-- start of Data to use --

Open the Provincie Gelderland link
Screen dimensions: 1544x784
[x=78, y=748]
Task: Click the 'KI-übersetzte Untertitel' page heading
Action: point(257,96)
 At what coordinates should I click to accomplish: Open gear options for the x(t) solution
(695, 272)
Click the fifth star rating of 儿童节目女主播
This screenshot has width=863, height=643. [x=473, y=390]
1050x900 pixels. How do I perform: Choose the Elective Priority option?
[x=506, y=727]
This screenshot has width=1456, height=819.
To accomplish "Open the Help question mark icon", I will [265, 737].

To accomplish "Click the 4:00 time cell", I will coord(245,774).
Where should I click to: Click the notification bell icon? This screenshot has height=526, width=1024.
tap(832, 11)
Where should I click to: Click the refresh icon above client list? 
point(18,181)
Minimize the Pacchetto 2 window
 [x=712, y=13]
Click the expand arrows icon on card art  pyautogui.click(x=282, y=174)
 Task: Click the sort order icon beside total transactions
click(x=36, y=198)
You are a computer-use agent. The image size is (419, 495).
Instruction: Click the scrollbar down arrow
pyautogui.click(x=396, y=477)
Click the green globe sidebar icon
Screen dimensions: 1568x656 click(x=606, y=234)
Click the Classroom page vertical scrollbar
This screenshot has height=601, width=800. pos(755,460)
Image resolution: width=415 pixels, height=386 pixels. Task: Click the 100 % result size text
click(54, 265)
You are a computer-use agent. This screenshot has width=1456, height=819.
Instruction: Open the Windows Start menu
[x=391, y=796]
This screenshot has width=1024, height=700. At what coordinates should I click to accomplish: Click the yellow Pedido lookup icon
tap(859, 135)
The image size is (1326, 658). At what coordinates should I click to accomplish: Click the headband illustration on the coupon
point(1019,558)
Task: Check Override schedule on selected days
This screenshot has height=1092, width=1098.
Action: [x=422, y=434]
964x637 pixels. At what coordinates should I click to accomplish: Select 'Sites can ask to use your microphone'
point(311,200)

-- end of Data to use --

Short exercise:
Reproduce all of the items above with "scroll bar" substituted for each occurrence of "scrollbar", and leave every other part unchanged.

Complete answer:
Open the Provincie Gelderland link
Screen dimensions: 1544x784
[x=78, y=748]
Task: Click the 'KI-übersetzte Untertitel' page heading
Action: point(257,96)
 At what coordinates should I click to accomplish: Open gear options for the x(t) solution
(695, 272)
Click the fifth star rating of 儿童节目女主播
This screenshot has width=863, height=643. [x=473, y=390]
1050x900 pixels. How do I perform: Choose the Elective Priority option?
[x=506, y=727]
This screenshot has width=1456, height=819.
To accomplish "Open the Help question mark icon", I will [265, 737].

To accomplish "Click the 4:00 time cell", I will coord(245,774).
Where should I click to: Click the notification bell icon? This screenshot has height=526, width=1024.
tap(832, 11)
Where should I click to: Click the refresh icon above client list? 
point(18,181)
Minimize the Pacchetto 2 window
 [x=712, y=13]
Click the expand arrows icon on card art  pyautogui.click(x=282, y=174)
 Task: Click the sort order icon beside total transactions
click(x=36, y=198)
You are a computer-use agent. The image size is (419, 495).
Instruction: Click the scroll bar down arrow
pyautogui.click(x=396, y=477)
Click the green globe sidebar icon
Screen dimensions: 1568x656 click(x=606, y=234)
Click the Classroom page vertical scroll bar
This screenshot has height=601, width=800. pos(755,460)
Image resolution: width=415 pixels, height=386 pixels. Task: Click the 100 % result size text
click(54, 265)
You are a computer-use agent. This screenshot has width=1456, height=819.
Instruction: Open the Windows Start menu
[x=391, y=796]
This screenshot has width=1024, height=700. At what coordinates should I click to accomplish: Click the yellow Pedido lookup icon
tap(859, 135)
The image size is (1326, 658). At what coordinates should I click to accomplish: Click the headband illustration on the coupon
point(1019,558)
Task: Check Override schedule on selected days
This screenshot has height=1092, width=1098.
Action: [x=422, y=434]
964x637 pixels. At what coordinates should I click to accomplish: Select 'Sites can ask to use your microphone'
point(311,200)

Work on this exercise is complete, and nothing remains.